# [WHAT IS EXPECTED]
Beginning with the line that contains "Instruction: Select the" and ending with the line that contains "Sort by the Barn Name column header", reproduce the lines of the entries below exactly, omitting pictures.

Segment Start: EXTRACTED RECORDS

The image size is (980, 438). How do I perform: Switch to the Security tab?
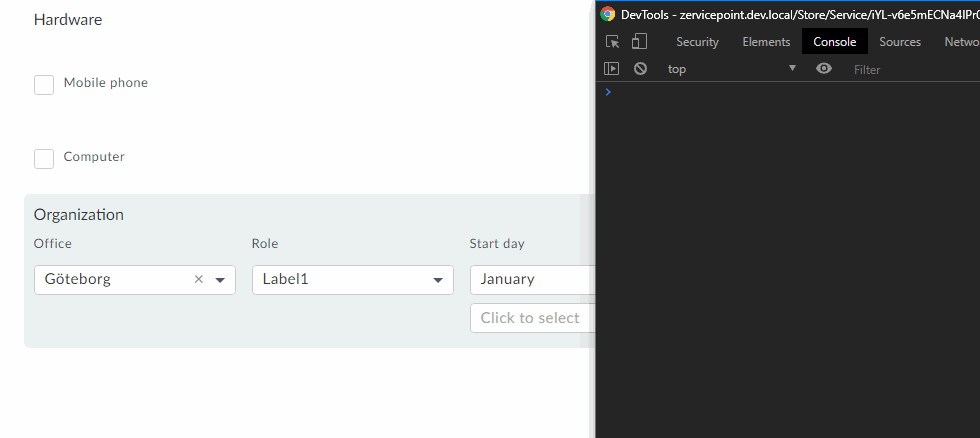tap(697, 42)
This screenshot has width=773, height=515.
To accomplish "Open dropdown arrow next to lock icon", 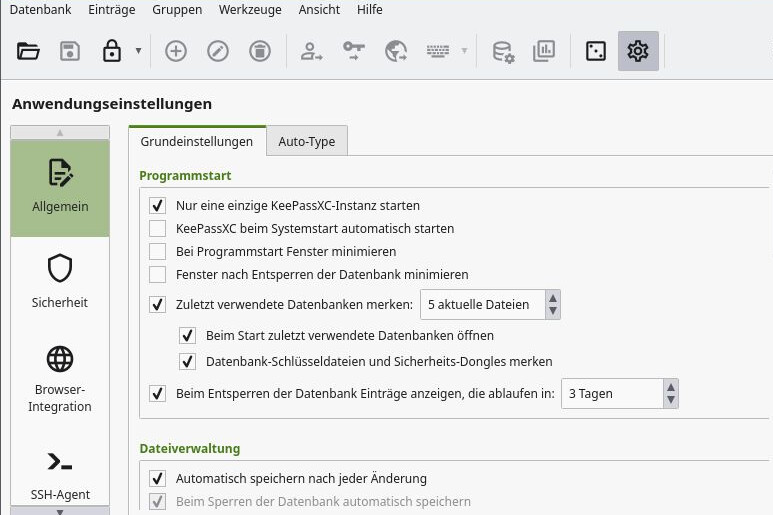I will click(x=138, y=51).
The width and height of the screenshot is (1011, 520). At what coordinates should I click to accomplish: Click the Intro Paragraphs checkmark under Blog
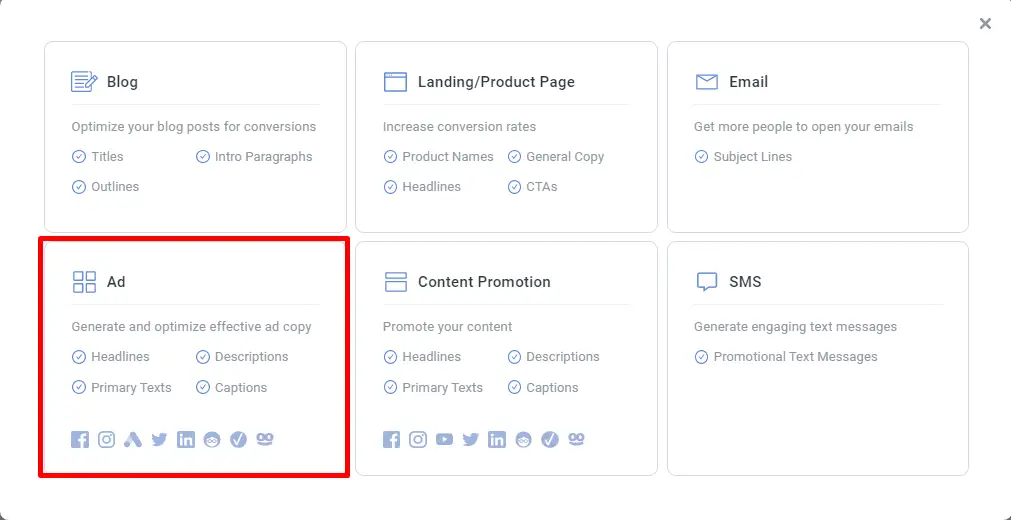203,157
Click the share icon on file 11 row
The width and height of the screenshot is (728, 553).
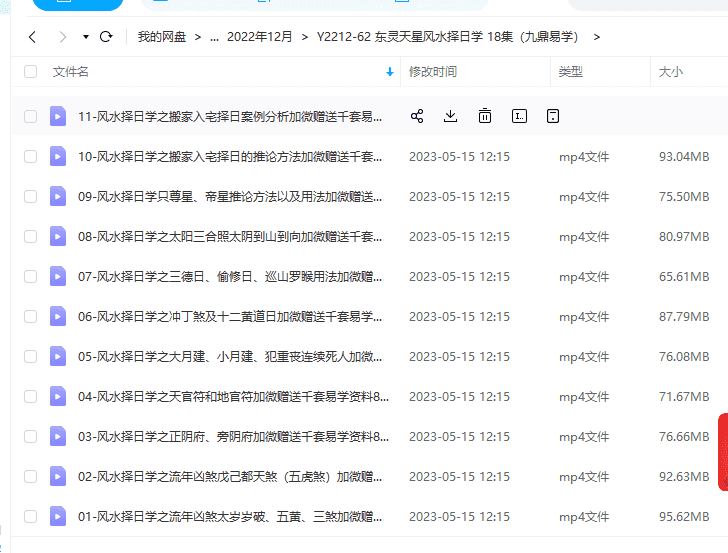pyautogui.click(x=417, y=116)
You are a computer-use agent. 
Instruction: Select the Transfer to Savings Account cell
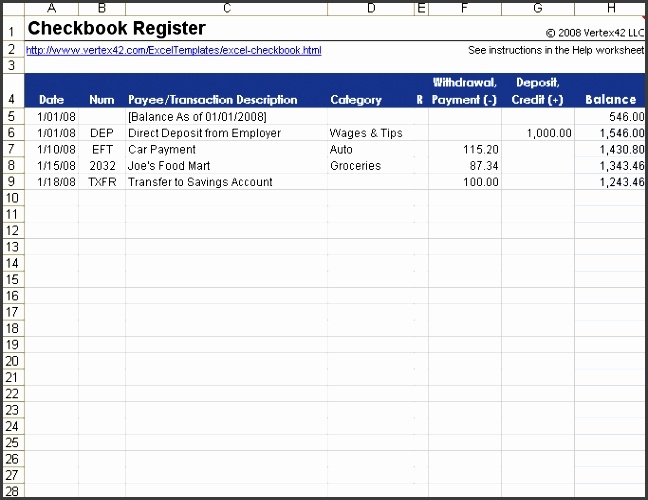click(x=200, y=182)
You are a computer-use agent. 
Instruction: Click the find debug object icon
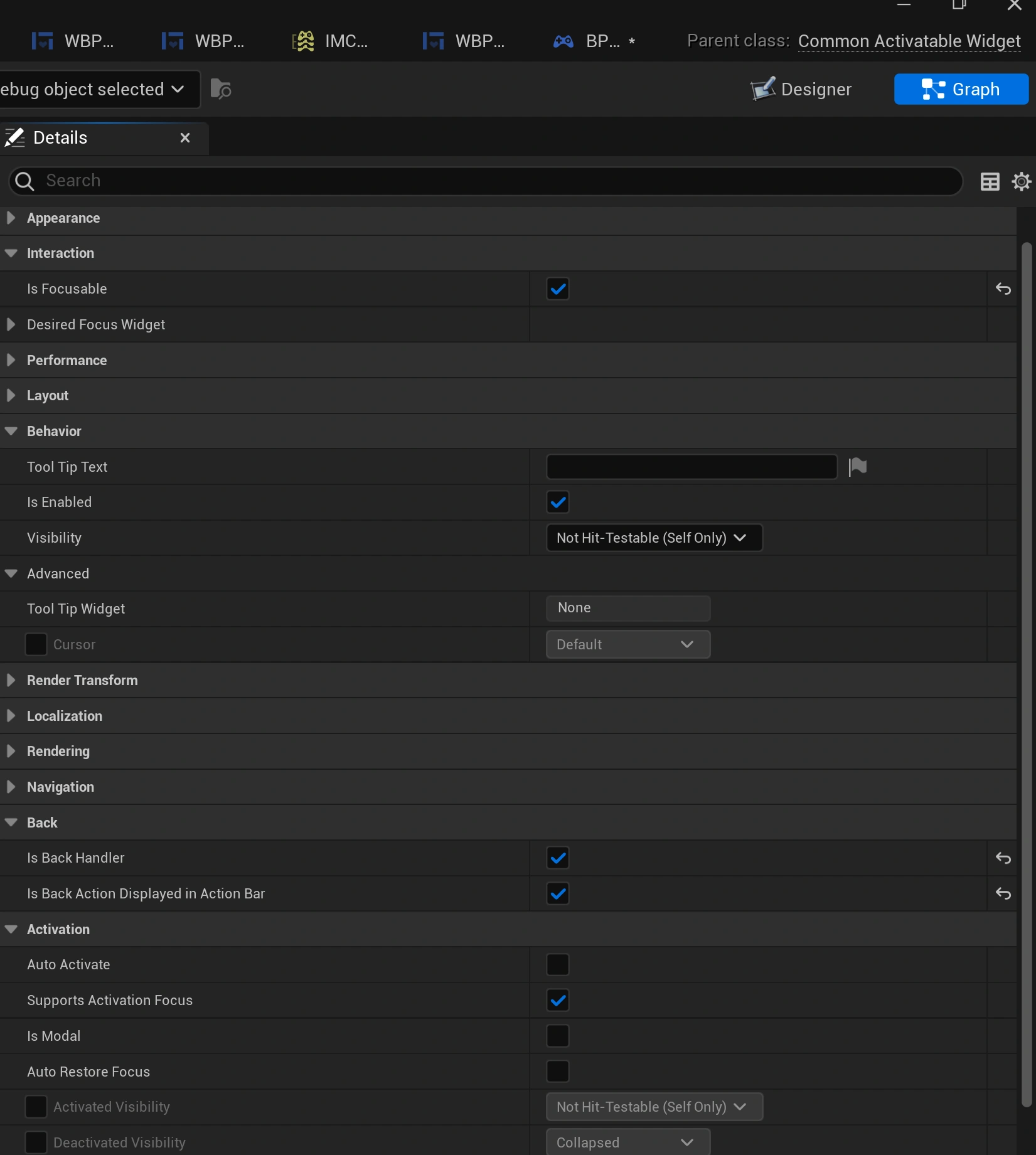220,89
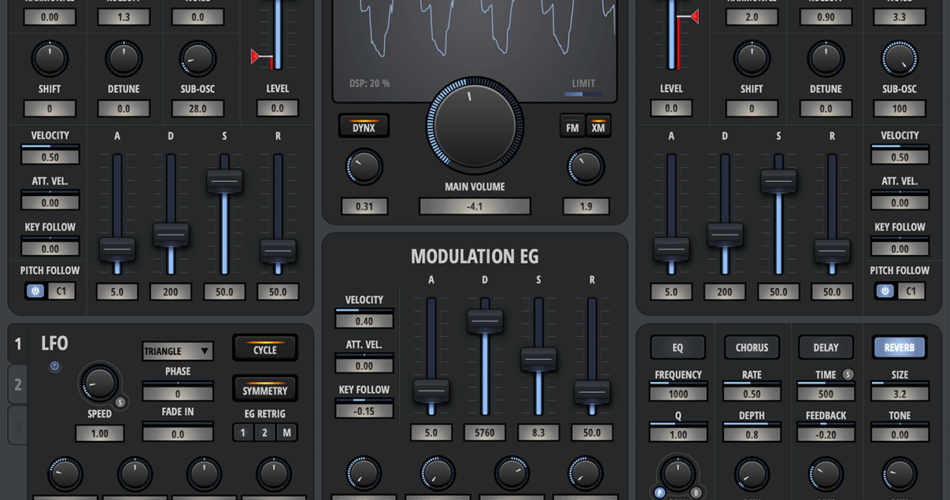Click the knob below the DYNX button

(364, 166)
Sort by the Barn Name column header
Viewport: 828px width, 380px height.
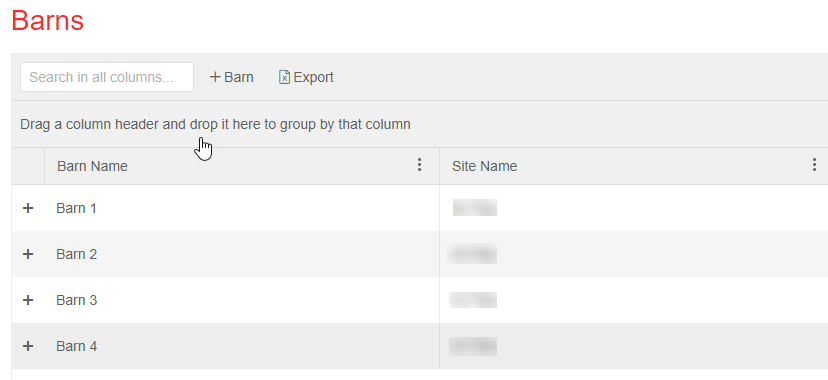coord(92,166)

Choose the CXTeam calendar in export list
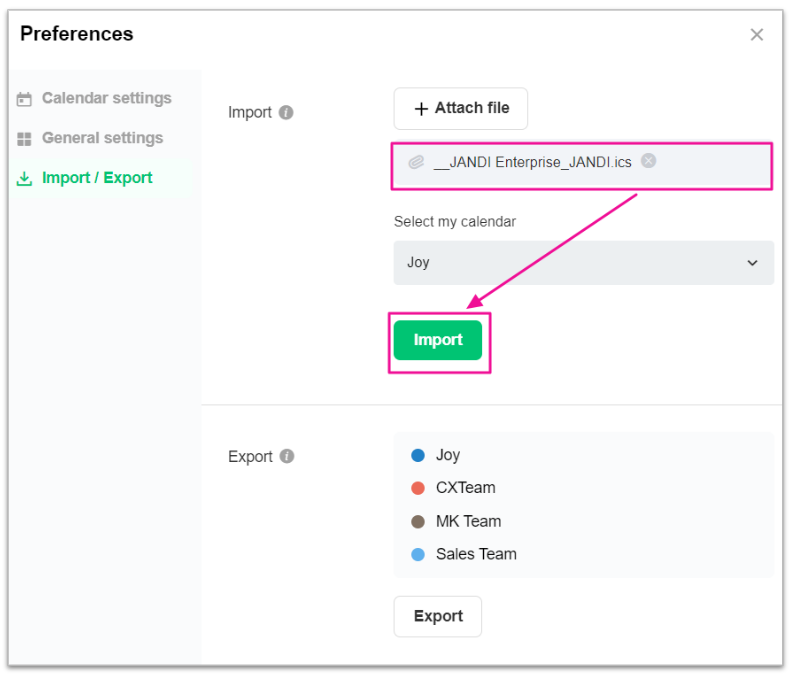465,488
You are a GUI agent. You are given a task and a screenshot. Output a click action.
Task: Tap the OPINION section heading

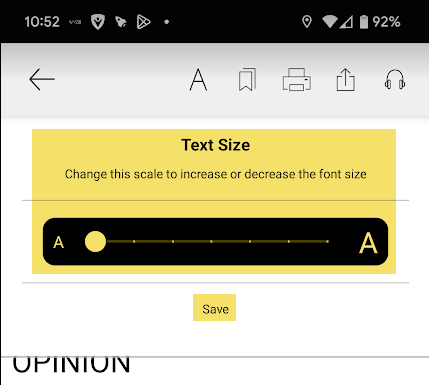(x=71, y=364)
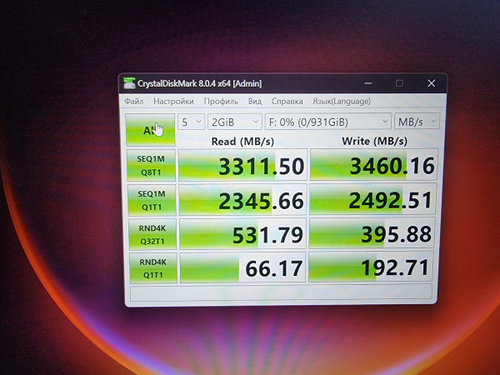This screenshot has width=500, height=375.
Task: Change the MB/s unit dropdown
Action: 417,122
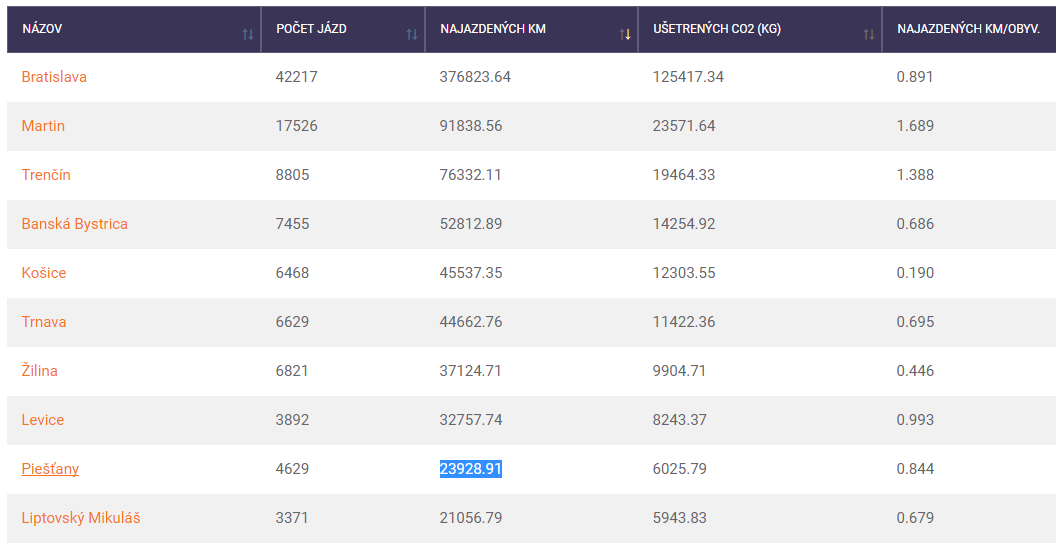Click the Najazdených km/obyv. column header
This screenshot has width=1056, height=548.
[968, 29]
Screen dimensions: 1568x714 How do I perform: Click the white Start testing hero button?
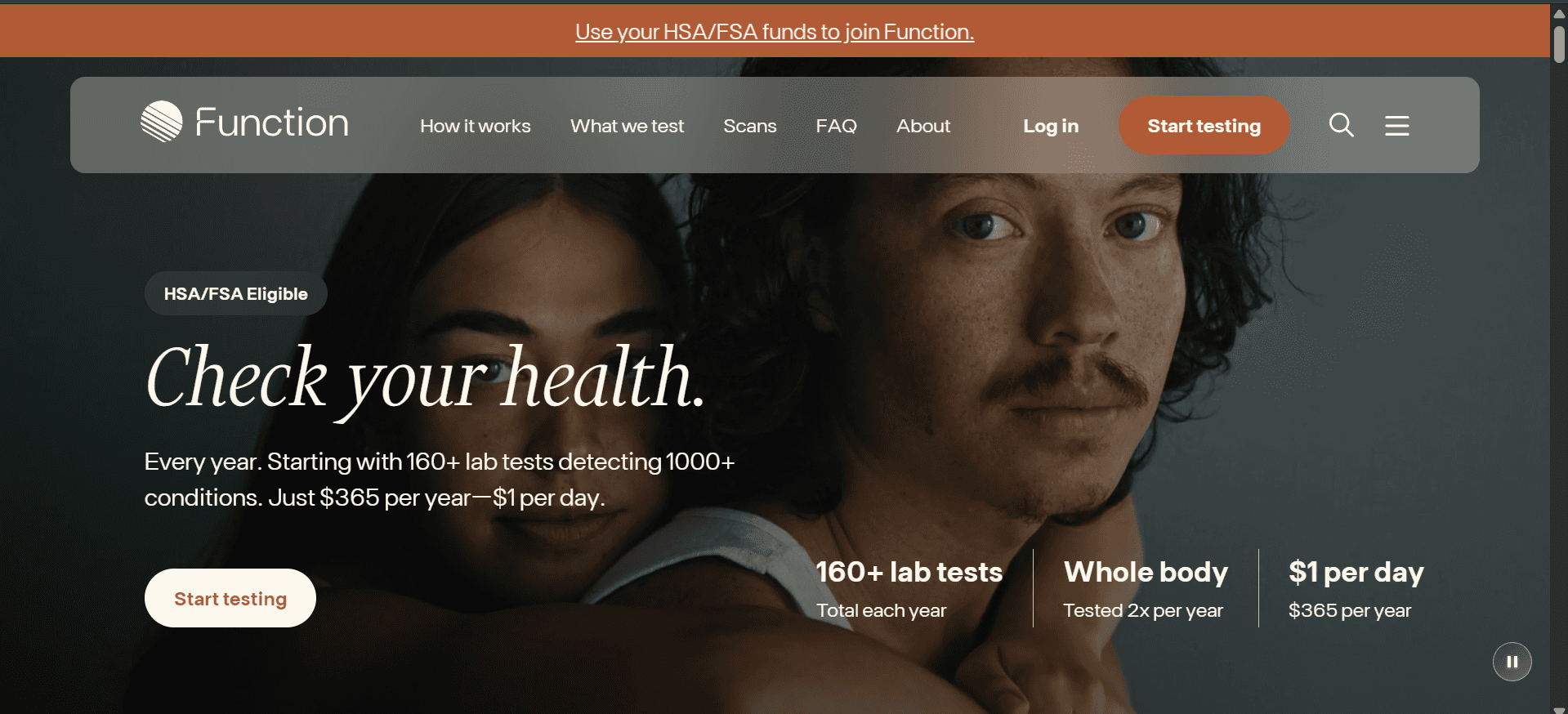(230, 598)
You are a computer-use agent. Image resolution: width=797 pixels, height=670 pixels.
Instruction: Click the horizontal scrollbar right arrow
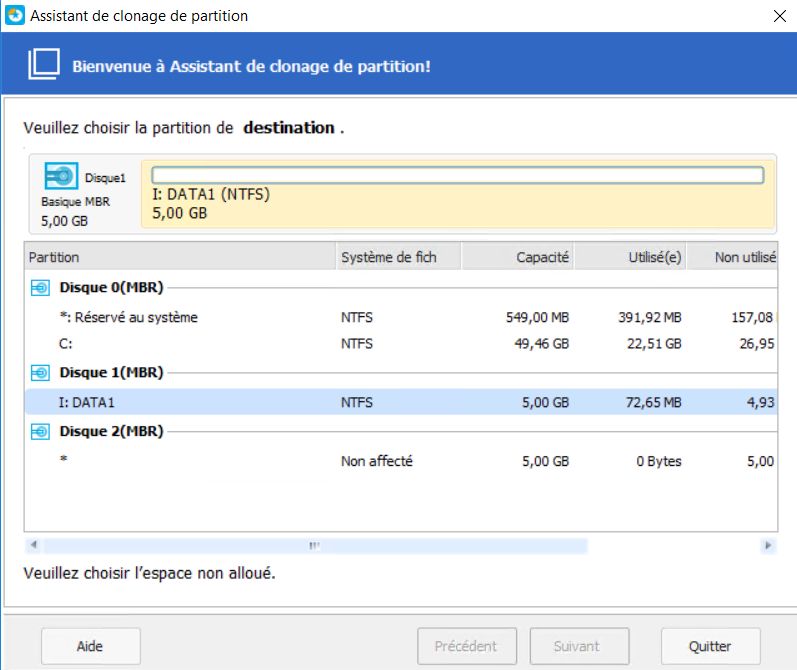(768, 546)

Segment End: EXTRACTED RECORDS

# [RESULT OF THIS TASK]
Instruction: Select the Transfer to Savings Account cell
click(x=200, y=182)
You are a computer-use agent. 
Instruction: Click the find debug object icon
220,89
Click the knob below the DYNX button

(364, 166)
Sort by the Barn Name column header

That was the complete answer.